### PAGE TEXT

◇ ◇ ◇ ◇

Blood Injection Intracerebral Hemorrhage Rat Model

Abstract

The autologous blood injection intracerebral hemorrhage (ICH) model has been used successfully in rats due to the fact that they are large enough to accommodate all of the procedures and protocols and that measurement of pathophysiological parameters in the rat brain can be extrapolated to humans. In this chapter, we present a step-by-step procedure to model intracerebral hemorrhage by injecting autologous whole blood. This model can be readily modified to investigate the effects of infusing different compounds other than autologous whole blood.

Model Selection

Blood injection is a suitable model for studying intracerebral hemorrhage. Autologous blood obtained from the femoral artery is infused into the right caudate nucleus to simulate hemorrhage (Fig. 1). Advantages of this model include:

1. 1.

   In vivo observation of the pathological changes of intracerebral hemorrhage and the results of therapeutic manipulations;

2. 2.

   A relative homogeneity within strains owing to inbreeding;

3. 3.

   A small brain size well suited to immunohistochemical and biochemical studies;

4. 4.

   The ability to study a variety of physiologic parameters that are altered by the hematoma, including intracranial pressure, cerebral blood flow, cerebral perfusion pressure, and neurological function;

5. 5.

   Ease of reproducibility and rarity of complications;

6. 6.

   The ability to measure blood-brain permeability, brain edema, and brain atrophy and extrapolate those measurements to the human situation;

7. 7.

   Modification of the procedure to test the neurotoxic and neuroprotective effects of a virtually unlimited number of infused compounds.

Fig. 1

Rat positioned in a stereotactic frame prepared for injection in the right caudate. The scalp is incised to expose the area to be injected, and a 1 mm cranial burr hole is drilled to create an entry point for the needle

Materials

Rats weighing 250–300 g are used in this model of intracerebral hemorrhage. The materials recommended for the surgical procedure include:

1. 1.

◇ ◇ ◇ ◇

### RECORDED INFORMATION
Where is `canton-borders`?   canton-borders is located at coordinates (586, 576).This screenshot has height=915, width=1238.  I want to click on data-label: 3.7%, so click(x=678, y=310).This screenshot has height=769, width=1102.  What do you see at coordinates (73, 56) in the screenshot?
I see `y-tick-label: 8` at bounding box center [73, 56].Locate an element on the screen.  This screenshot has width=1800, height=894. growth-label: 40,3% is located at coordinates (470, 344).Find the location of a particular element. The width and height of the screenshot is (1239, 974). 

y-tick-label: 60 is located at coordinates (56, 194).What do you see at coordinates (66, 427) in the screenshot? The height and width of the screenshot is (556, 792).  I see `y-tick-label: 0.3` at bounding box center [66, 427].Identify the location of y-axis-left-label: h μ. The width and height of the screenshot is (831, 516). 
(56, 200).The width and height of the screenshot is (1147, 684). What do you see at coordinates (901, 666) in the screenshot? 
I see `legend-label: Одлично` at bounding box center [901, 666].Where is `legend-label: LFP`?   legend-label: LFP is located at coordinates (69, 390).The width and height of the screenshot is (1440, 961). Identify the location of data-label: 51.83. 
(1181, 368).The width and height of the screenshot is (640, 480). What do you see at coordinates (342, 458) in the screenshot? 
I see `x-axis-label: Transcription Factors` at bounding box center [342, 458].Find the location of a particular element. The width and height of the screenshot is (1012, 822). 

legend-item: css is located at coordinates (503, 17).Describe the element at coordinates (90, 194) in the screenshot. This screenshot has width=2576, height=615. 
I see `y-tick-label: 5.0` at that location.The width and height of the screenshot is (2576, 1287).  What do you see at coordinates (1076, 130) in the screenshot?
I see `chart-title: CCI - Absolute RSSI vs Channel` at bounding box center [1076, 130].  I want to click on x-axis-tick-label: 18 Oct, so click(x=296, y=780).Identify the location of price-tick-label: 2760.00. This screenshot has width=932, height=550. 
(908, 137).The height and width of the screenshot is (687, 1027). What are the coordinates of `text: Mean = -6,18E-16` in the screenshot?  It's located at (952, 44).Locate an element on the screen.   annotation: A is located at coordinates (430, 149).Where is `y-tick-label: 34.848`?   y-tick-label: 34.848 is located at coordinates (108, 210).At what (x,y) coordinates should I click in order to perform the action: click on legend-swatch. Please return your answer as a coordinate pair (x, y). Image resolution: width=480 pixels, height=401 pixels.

◇ ◇ ◇ ◇

### TASKS FOR THIS EXERCISE
• 1. In the page text on the rat hemorrhage model, from which artery is the autologous blood taken?
• 2. Please carry the page text on the rat hemorrhage model forward from where it stops.

### EXPECTED OUTPUTS
• 1. The femoral artery.

• 2.
   Kopf stereotactic frame

2. 2.

   Infusion pump (Harvard)

3. 3.

   Dremel drill with 1 mm drill bit

4. 4.

   Moria spring scissors with very sharp points

5. 5.

   Scalpel handle with scalpel blades

6. 6.

   Fine iris scissors

7. 7.

   Curved Mayo scissors

8. 8.

   Dumont forceps

9. 9.

   Dumont angled forceps

10. 10.

    Adson forceps with teeth

11. 11.

    Heiss retractor

12. 12.

    Hemostats

13. 13.

    Needle holder

14. 14.

    Cotton tipped applicators

15. 15.

    1 mL syringes

16. 16.

    Polyethylene tubing (PE-50)

17. 17.

    23-gauge and 26-gauge needles

18. 18.

    5-0 black braided silk (Deknatel)

19. 19.

    3-0 Dermalon suture

Procedure

1. 1.

   Inject sodium pentobarbital (50 mg/kg, i.p.) to anesthetize the rat.

2. 2.

   Apply ophthalmic ointment to both eyes.

3. 3.

   Use a heating pad with feedback regulator to maintain body temperature at 37 °C.

4. 4.

   Use a hair clipper to remove hair from the scalp and right groin regions and apply Betadine to the exposed skin.

5. 5.

   Make a 2 cm incision in the groin at the region of the right femoral artery.

6. 6.

   Use the curved Mayo scissors to cut away fat to expose the artery, being careful to avoid cutting any major blood vessels.

7. 7.

   Expose the femoral artery and vein using cotton tipped applicators and fine iris scissors to cut away fascia.

8. 8.

   Separate 1.5 cm of the femoral artery from the femoral vein using angled forceps and a cotton tipped applicator, being careful not to tear the artery.

9. 9.

   Ligate the distal end of the artery using 5-0 black braided silk and clip one end of the silk with a hemostat and place to the side to help expose the artery.

10. 10.

    Place a thread of silk under the proximal end of the artery and clip both ends with a hemostat to temporarily occlude blood flow.

11. 11.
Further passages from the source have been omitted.